Il y a longtemps, bien longtemps, vivait, dans un pays lointain, une jeune et gentille fille. Elle avait enterré sa mère depuis des années, et il ne lui restait au monde qu'une marâtre. Comme c'est le cas souvent, cette marâtre n'aimait pas sa belle-fille, et ne pensait qu'à s'en débarrasser au plus tôt. La jeune fille avait beau s'efforcer de complaire à sa belle-mère, ses efforts restaient vains. La marâtre avait un vieil ami dans la ville voisine. C'était un homme brusque et renfrogné, duquel les gens préféraient se tenir à l'écart. Il avait le visage couvert d'une barbe noire, c'est pour quoi on l'avait surnommé "Barbe Noire". "C'est un drôle d'homme", se disaient les gens à voix basse quand ils le rencontraient par hasard, et vite ils détournaient le regard. "Ma commère, dit un jour Barbe Noire à la marâtre, j'ai vu votre belle-fille. Donnez-la-moi pour femme, et vous ne le regretterez pas. - Une fille peut se vanter d'avoir de la chance, quand un homme comme vous désire l'épouser, répondit la marâtre toute contente. Mais j'en ai plus qu'assez de m'occuper d'elle. Je mérite bien de me reposer, à présent. Mais, pourvu qu'elle n'aille pas refuser, c'est une entêtée. Vous ne pouvez pas vous imaginer tout ce qu'elle m'a fait endurer ! - Ne craignez rien, je saurai lui apprendre les bonnes manières, dit Barbe Noire." Lorsque la jeune fille apprit la chose, elle pleura, pria, mais en vain. Et peu de temps après, la belle-mère maria vraiment la pauvrette à Barbe Noire.

Dès qu'elle fut chez lui, il l'enferma immédiatement dans une petite chambre en lui disant avec un rire méchant : "Réfléchis à la façon dont une femme convenable se conduit avec son mari. Quand je viendrai chez toi, prends garde à être souriante, je te le dis, sinon tu resteras enfermée sans manger jusqu'à ce que tu entendes raison. Dès que Barbe Noire fut parti, la jeune fille poussa vite le verrou intérieur de la porte, puis elle regarda tout autour d'elle. La chambre n'avait qu'une petite fenêtre, et très haut placée. "Jamais, je ne pourrai passer par là", se dit la jeune fille qui fondit en larmes. Elle pleura si longtemps qu'elle finit par s'endormir.

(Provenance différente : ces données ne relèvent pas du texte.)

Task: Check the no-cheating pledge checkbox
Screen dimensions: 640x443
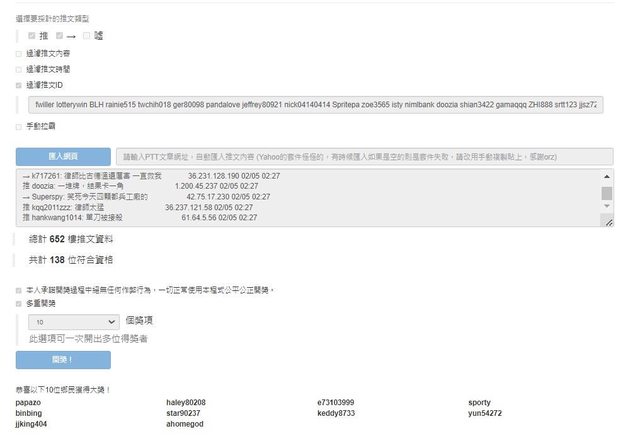Action: [19, 290]
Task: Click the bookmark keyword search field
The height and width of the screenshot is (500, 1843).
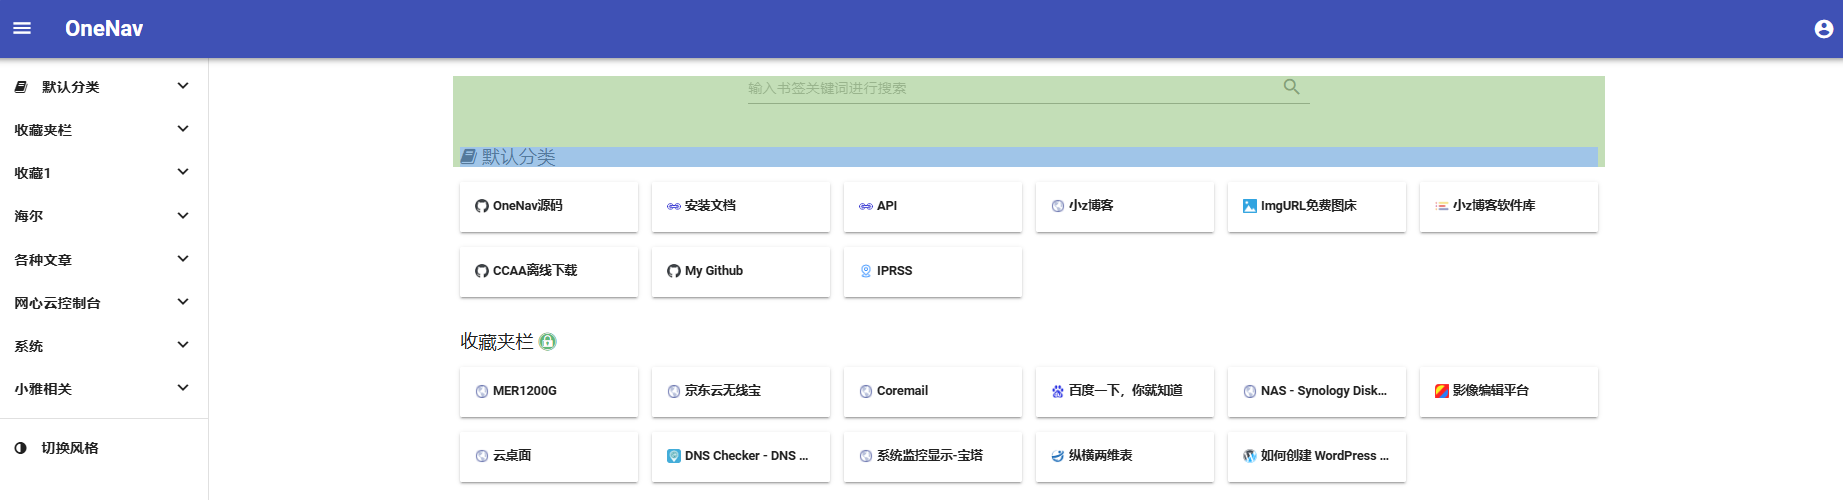Action: coord(1010,88)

En rêve, lui apparut alors un pigeon blanc qui lui parla ainsi : "Pourquoi tant pleurer, mon enfant ? Ne crains rien, tout ira bien. Je vais te laisser ici mes plumes, et tu n'as qu'à t'en faire une robe. Quand cela ira trop mal pour toi, revêts cette robe. Le pigeon blanc s'était ensuite posé sur le lit de la jeune fille et s'était mis à s'arracher les plumes, l'une après l'autre, pour en former un joli tas, et avant que la jeune fille ne s'en aperçoive, il avait disparu. La jeune fille se réveilla juste à ce moment-là. "Quel étrange rêve", se dit-elle. Mais ses yeux tombèrent sur le coin du lit, et elle faillit pousser un cri de surprise. Il y avait là un beau tas de plumes blanches et légères. La jeune fille comprit qu'elle n'avait pas seulement rêvé. Elle se mit donc tout de suite à l'ouvrage et se cousit une robe de plumes blanches. Elle avait à peine fini que du bruit se fit à la porte de sa chambrette : boum ! boum ! "Ouvre tout de suite. Qui t'a donc permis de t'enfermer ?" ordonnait une voix courroucée. La jeune fille ne broncha pas. "Ouvre immédiatement, sinon j'enfonce la porte", tonna la voix de Barbe Noire, qui cognait de telle façon que le bois de la porte craquait. La jeune fille tremblait de peur. Elle avait juste le temps de revêtir rapidement la robe de plumes quand la porte fit crack ! et céda le passage à Barbe Noire qui fit une irruption orageuse dans la chambre. En ce moment, la jeune fille se changea en une blanche colombe qui s'envola par la fenêtre.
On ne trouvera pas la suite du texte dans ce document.